Data extracted from a collection:
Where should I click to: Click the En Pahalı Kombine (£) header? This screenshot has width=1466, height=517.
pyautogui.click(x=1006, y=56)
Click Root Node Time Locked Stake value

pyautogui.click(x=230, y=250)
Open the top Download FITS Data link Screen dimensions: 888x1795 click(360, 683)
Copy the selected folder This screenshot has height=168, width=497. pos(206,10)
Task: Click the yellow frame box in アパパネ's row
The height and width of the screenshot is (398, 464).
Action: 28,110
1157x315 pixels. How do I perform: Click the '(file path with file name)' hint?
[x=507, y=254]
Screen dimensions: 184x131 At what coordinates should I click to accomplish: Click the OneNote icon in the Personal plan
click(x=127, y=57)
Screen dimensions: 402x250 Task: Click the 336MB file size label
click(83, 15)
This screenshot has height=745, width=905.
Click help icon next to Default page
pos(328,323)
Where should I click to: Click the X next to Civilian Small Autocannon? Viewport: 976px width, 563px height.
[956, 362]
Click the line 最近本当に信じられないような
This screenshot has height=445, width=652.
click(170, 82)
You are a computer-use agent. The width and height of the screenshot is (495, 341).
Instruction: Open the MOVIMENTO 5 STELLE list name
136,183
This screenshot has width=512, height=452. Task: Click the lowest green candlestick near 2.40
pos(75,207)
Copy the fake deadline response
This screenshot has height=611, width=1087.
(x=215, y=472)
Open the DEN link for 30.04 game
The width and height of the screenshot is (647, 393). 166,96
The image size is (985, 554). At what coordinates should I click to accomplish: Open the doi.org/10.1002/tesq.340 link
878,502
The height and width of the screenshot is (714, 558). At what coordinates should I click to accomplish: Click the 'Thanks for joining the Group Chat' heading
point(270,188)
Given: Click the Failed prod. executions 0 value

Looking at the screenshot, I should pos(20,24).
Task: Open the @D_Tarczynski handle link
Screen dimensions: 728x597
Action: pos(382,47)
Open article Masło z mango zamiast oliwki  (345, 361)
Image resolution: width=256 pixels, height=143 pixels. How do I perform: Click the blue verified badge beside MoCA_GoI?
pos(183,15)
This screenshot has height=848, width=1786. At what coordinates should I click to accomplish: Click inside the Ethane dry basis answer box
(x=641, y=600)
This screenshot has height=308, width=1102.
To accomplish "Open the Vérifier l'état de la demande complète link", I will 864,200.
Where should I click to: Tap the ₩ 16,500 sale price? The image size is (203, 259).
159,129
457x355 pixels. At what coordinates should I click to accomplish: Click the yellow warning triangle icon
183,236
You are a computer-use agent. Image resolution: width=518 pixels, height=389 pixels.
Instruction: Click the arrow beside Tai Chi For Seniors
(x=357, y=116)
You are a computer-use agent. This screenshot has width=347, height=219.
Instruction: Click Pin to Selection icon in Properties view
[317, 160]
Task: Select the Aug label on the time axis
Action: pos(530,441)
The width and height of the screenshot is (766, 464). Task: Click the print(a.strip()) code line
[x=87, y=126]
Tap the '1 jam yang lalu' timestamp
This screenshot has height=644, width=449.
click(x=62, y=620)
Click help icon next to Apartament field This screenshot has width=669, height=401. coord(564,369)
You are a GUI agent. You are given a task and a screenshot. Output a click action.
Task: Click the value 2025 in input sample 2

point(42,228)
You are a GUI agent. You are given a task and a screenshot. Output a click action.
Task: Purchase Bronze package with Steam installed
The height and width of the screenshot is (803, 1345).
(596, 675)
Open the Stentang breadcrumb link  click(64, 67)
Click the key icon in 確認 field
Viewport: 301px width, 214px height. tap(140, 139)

**INSTRUCTIONS FOR THE TASK:**
Having read the entries, output all of them verbatim.

**ANSWER BOX:**
Where should I click to: Click the En Pahalı Kombine (£) header? This screenshot has width=1466, height=517.
pyautogui.click(x=1006, y=56)
Click Root Node Time Locked Stake value

pyautogui.click(x=230, y=250)
Open the top Download FITS Data link Screen dimensions: 888x1795 click(360, 683)
Copy the selected folder This screenshot has height=168, width=497. pos(206,10)
Task: Click the yellow frame box in アパパネ's row
The height and width of the screenshot is (398, 464).
Action: 28,110
1157x315 pixels. How do I perform: Click the '(file path with file name)' hint?
[x=507, y=254]
Screen dimensions: 184x131 At what coordinates should I click to accomplish: Click the OneNote icon in the Personal plan
click(x=127, y=57)
Screen dimensions: 402x250 Task: Click the 336MB file size label
click(83, 15)
This screenshot has height=745, width=905.
Click help icon next to Default page
pos(328,323)
Where should I click to: Click the X next to Civilian Small Autocannon? Viewport: 976px width, 563px height.
[956, 362]
Click the line 最近本当に信じられないような
This screenshot has height=445, width=652.
click(170, 82)
You are a computer-use agent. The width and height of the screenshot is (495, 341).
Instruction: Open the MOVIMENTO 5 STELLE list name
136,183
This screenshot has width=512, height=452. Task: Click the lowest green candlestick near 2.40
pos(75,207)
Copy the fake deadline response
This screenshot has height=611, width=1087.
(x=215, y=472)
Open the DEN link for 30.04 game
The width and height of the screenshot is (647, 393). 166,96
The image size is (985, 554). At what coordinates should I click to accomplish: Open the doi.org/10.1002/tesq.340 link
878,502
The height and width of the screenshot is (714, 558). At what coordinates should I click to accomplish: Click the 'Thanks for joining the Group Chat' heading
point(270,188)
Given: Click the Failed prod. executions 0 value

Looking at the screenshot, I should pos(20,24).
Task: Open the @D_Tarczynski handle link
Screen dimensions: 728x597
Action: pos(382,47)
Open article Masło z mango zamiast oliwki  (345, 361)
Image resolution: width=256 pixels, height=143 pixels. How do I perform: Click the blue verified badge beside MoCA_GoI?
pos(183,15)
This screenshot has height=848, width=1786. At what coordinates should I click to accomplish: Click inside the Ethane dry basis answer box
(x=641, y=600)
This screenshot has height=308, width=1102.
To accomplish "Open the Vérifier l'état de la demande complète link", I will 864,200.
Where should I click to: Tap the ₩ 16,500 sale price? The image size is (203, 259).
159,129
457x355 pixels. At what coordinates should I click to accomplish: Click the yellow warning triangle icon
183,236
You are a computer-use agent. Image resolution: width=518 pixels, height=389 pixels.
Instruction: Click the arrow beside Tai Chi For Seniors
(x=357, y=116)
You are a computer-use agent. This screenshot has width=347, height=219.
Instruction: Click Pin to Selection icon in Properties view
[317, 160]
Task: Select the Aug label on the time axis
Action: pos(530,441)
The width and height of the screenshot is (766, 464). Task: Click the print(a.strip()) code line
[x=87, y=126]
Tap the '1 jam yang lalu' timestamp
This screenshot has height=644, width=449.
click(x=62, y=620)
Click help icon next to Apartament field This screenshot has width=669, height=401. coord(564,369)
You are a GUI agent. You are given a task and a screenshot. Output a click action.
Task: Click the value 2025 in input sample 2

point(42,228)
You are a GUI agent. You are given a task and a screenshot. Output a click action.
Task: Purchase Bronze package with Steam installed
The height and width of the screenshot is (803, 1345).
(596, 675)
Open the Stentang breadcrumb link  click(64, 67)
Click the key icon in 確認 field
Viewport: 301px width, 214px height. tap(140, 139)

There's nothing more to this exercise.